[EXERCISE MATERIAL — start]

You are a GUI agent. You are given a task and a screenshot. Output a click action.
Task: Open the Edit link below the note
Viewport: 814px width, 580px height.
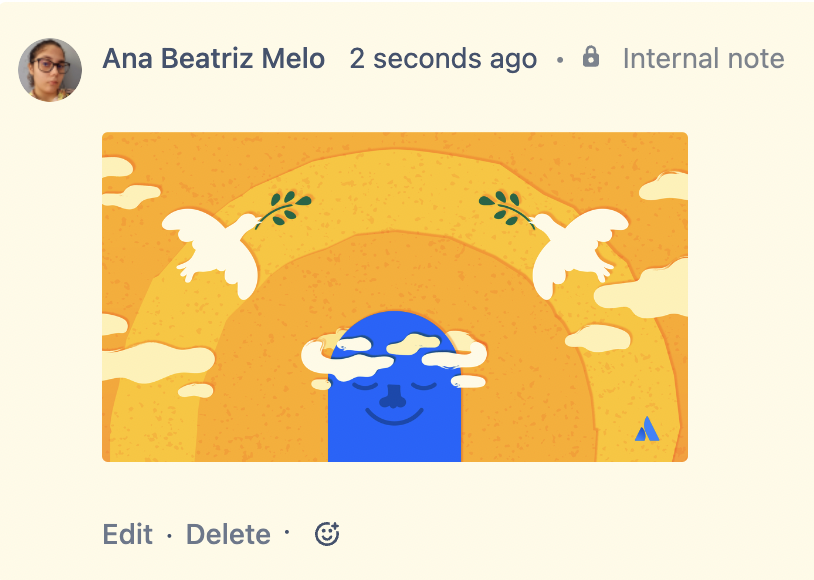point(127,534)
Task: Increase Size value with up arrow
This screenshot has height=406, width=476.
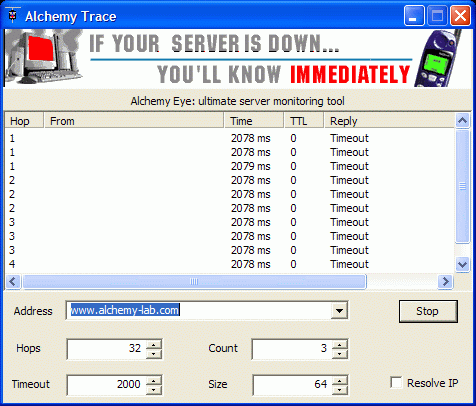Action: click(340, 380)

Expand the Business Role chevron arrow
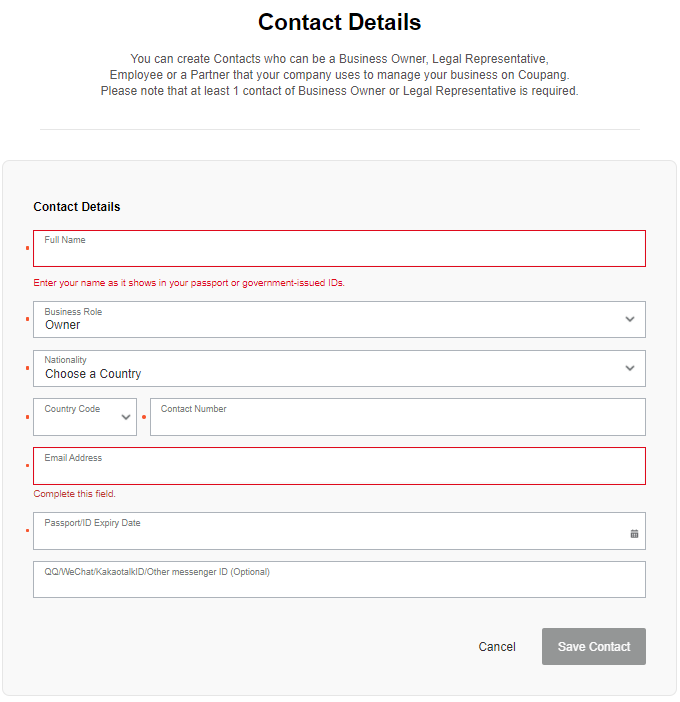pyautogui.click(x=630, y=319)
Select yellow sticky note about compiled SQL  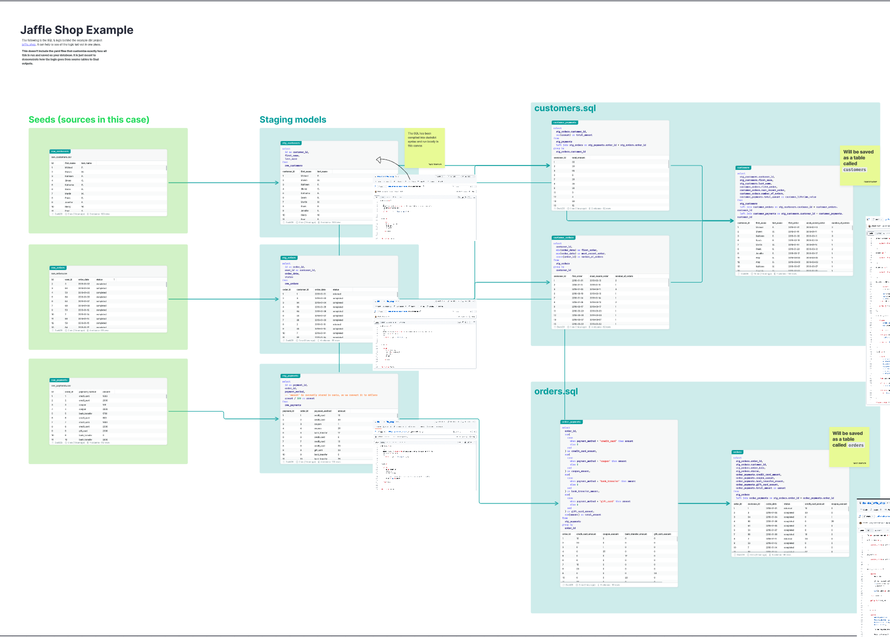point(424,147)
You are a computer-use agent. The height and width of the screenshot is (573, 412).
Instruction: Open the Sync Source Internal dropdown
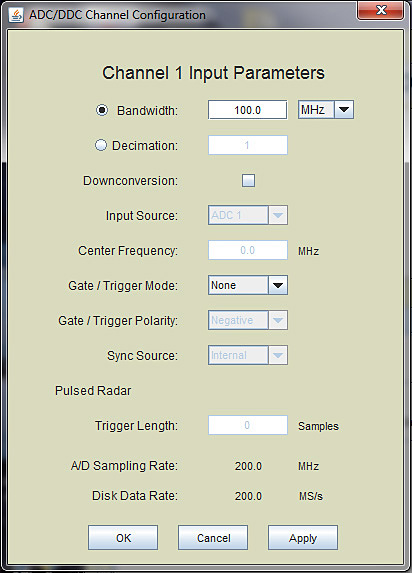click(248, 355)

[EXERCISE MATERIAL — finish]

**EXERCISE DETAILS:**
Across the listing above, find all lines where the word "agent" is present and copy them.

**SOLUTION:**
You are a GUI agent. You are given a task and a screenshot. Output a click action.
You are a computer-use agent. The height and width of the screenshot is (573, 412).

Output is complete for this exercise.